Robust Trait-Specific Essay Scoring Using Neural Networks and Density Estimators
COM2 Level 4
Executive Classroom, COM2-04-02
closeAbstract:
Traditional automated essay scoring systems rely on carefully designed features to evaluate and score essays. The performance of such systems is tightly bound to the quality of the underlying features. However, it is laborious to manually design the most informative features for such a system. In this thesis, we develop a novel approach based on recurrent neural networks to learn the relation between an essay and its assigned score, without any feature engineering. We explore several neural network models for the task of automated essay scoring and perform some analysis to get some insights of the models. The results show that our best system, which is based on long short-term memory networks, outperforms a strong baseline by 5.6% in terms of quadratic weighted kappa.

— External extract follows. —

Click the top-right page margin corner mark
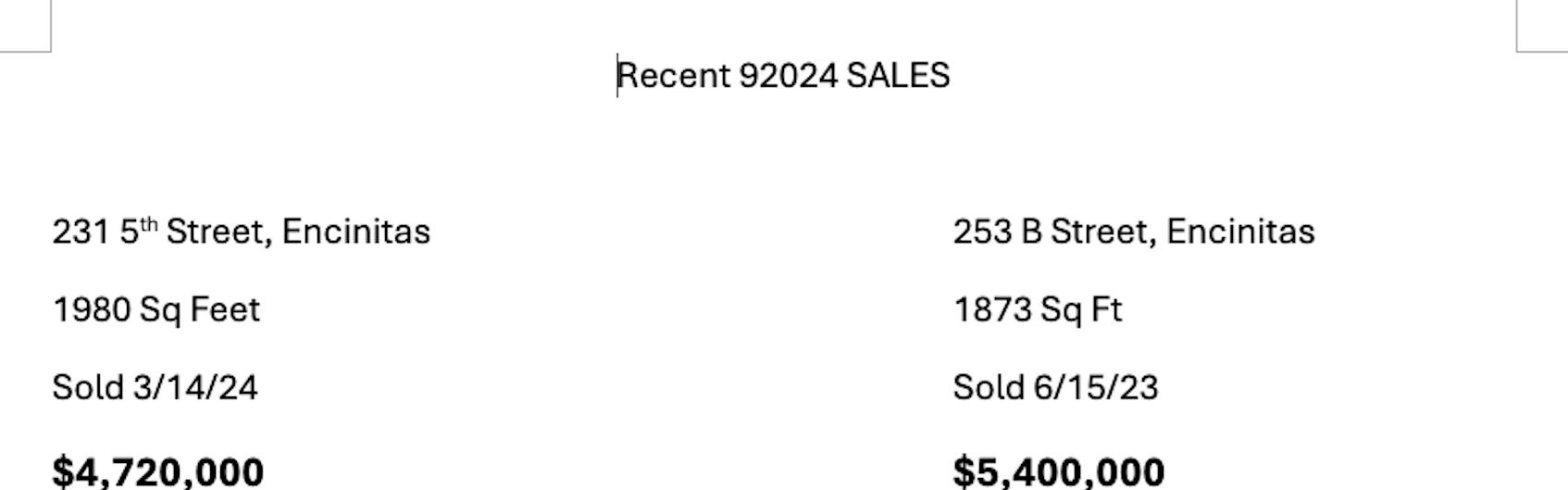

Our proposed essay scoring system returns a holistic score, reflecting the quality of the given essay. However, this information is not enough for language learners to improve their writing skill. Providing proper feedback about different dimensions of essay writing is essential for self-learning students to improve their writing skill. Several datasets have been created in recent years to address various aspects of essay writing. However, the performance of the existing systems is still far from perfect. In this thesis, we propose a novel framework based on our neural approach to essay scoring to model these aspects in student essays, without manually designed task-specific features. Among various writing aspects, we have used our framework to model argument strength and essay organization in student essays. The experiments show that our method outperforms strong state-of-the-art systems and leads to relative error reductions of 7.0% and 13.5% (in terms of mean squared error) in argument strength and essay organization tasks, respectively.
The third task that we have tackled is to distinguish essays written by humans from computer-generated essays. Current automated essay scoring systems can assign high scores to certain types of automatically generated nonsensical essays, thus allowing the systems to be gamed. We address this problem by proposing a novel approach for detecting computer-generated fake essays, using density estimation methods. Our method only relies on essays written by humans and does not make any prior assumptions about the computer-generated fake essays. We have evaluated our method on essays automatically generated by sampling language models and context-free grammars. The results show that current state-of-the-art automated essay scoring systems fail to detect these two types of computer-generated fake essays. However, after integrating our method, these systems detect and penalize computer-generated essays effectively and as a result, they continue to perform well on essay scoring, on both human-written essays and computer-generated essays.